Two-level Morphology (lab)

PCKIMMO is a very old but still usable program with which you can explore two-level morphology. The download links at sil.org are no longer maintained and may become unavailable, thus I am providing a copy for educational purposes here. Try to download the Linux binaries below. If that does not work for you, you may try to download the source code of PCPARSE (which includes PCKIMMO) and compile it.

wget http://ufal.mff.cuni.cz/~zeman/vyuka/morfosynt/lab-twolm/pckimmo2-binary-linux.zip
unzip pckimmo2-binary-linux.zip
chmod 755 bin/*

PCKIMMO comes with a decent English morphological lexicon (and rules), called Englex. Download it separately and unzip the package:

wget http://ufal.mff.cuni.cz/~zeman/vyuka/morfosynt/lab-twolm/englex.zip
unzip englex.zip

If you go to the englex folder before invoking PCKIMMO, it will be easier to load lexicon and other files without specifying the full path. The englex.tak file is a start-up script for PCKIMMO that loads the necessary files. One of them is a “word grammar”, something that goes beyond two-level morphology and that we will ignore at the moment. That's why we ask PCKIMMO to “set grammar off”.

Dataset entries ▸
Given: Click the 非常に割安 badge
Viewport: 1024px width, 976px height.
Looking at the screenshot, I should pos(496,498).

--

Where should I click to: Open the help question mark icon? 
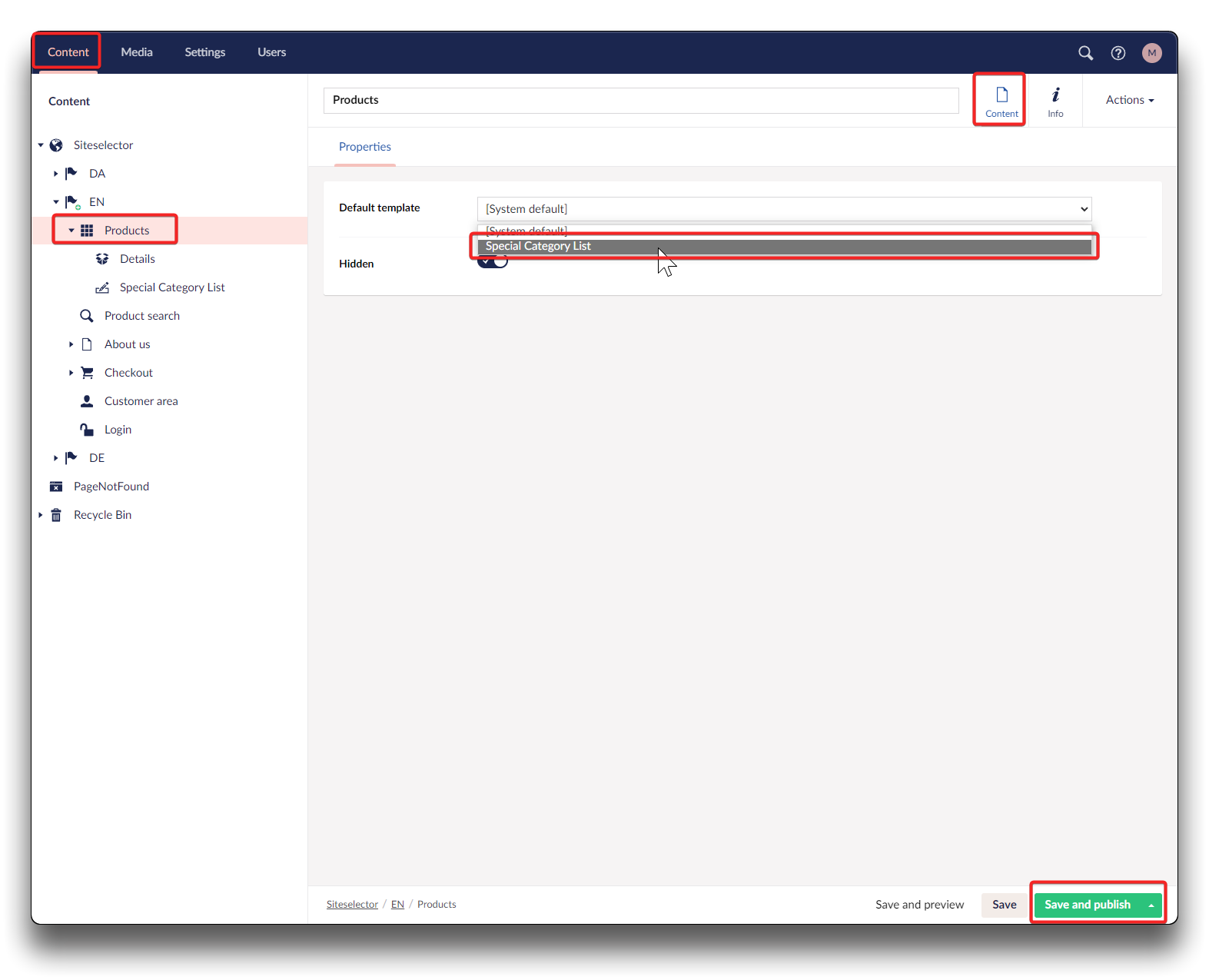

Exercise ▸
Condense the paragraph beginning "If you go to the englex folder" in the two-level morphology lab text above into a short bulleted list that keeps its main facts.

Answer to the exercise ▸
- Switching to the englex folder before starting PCKIMMO makes it easier to load the lexicon and other files without giving full paths.
- The englex.tak file is a PCKIMMO start-up script that loads the needed files.
- One of those files is a "word grammar," which goes beyond two-level morphology and is ignored for now.
- For that reason, PCKIMMO is told to "set grammar off".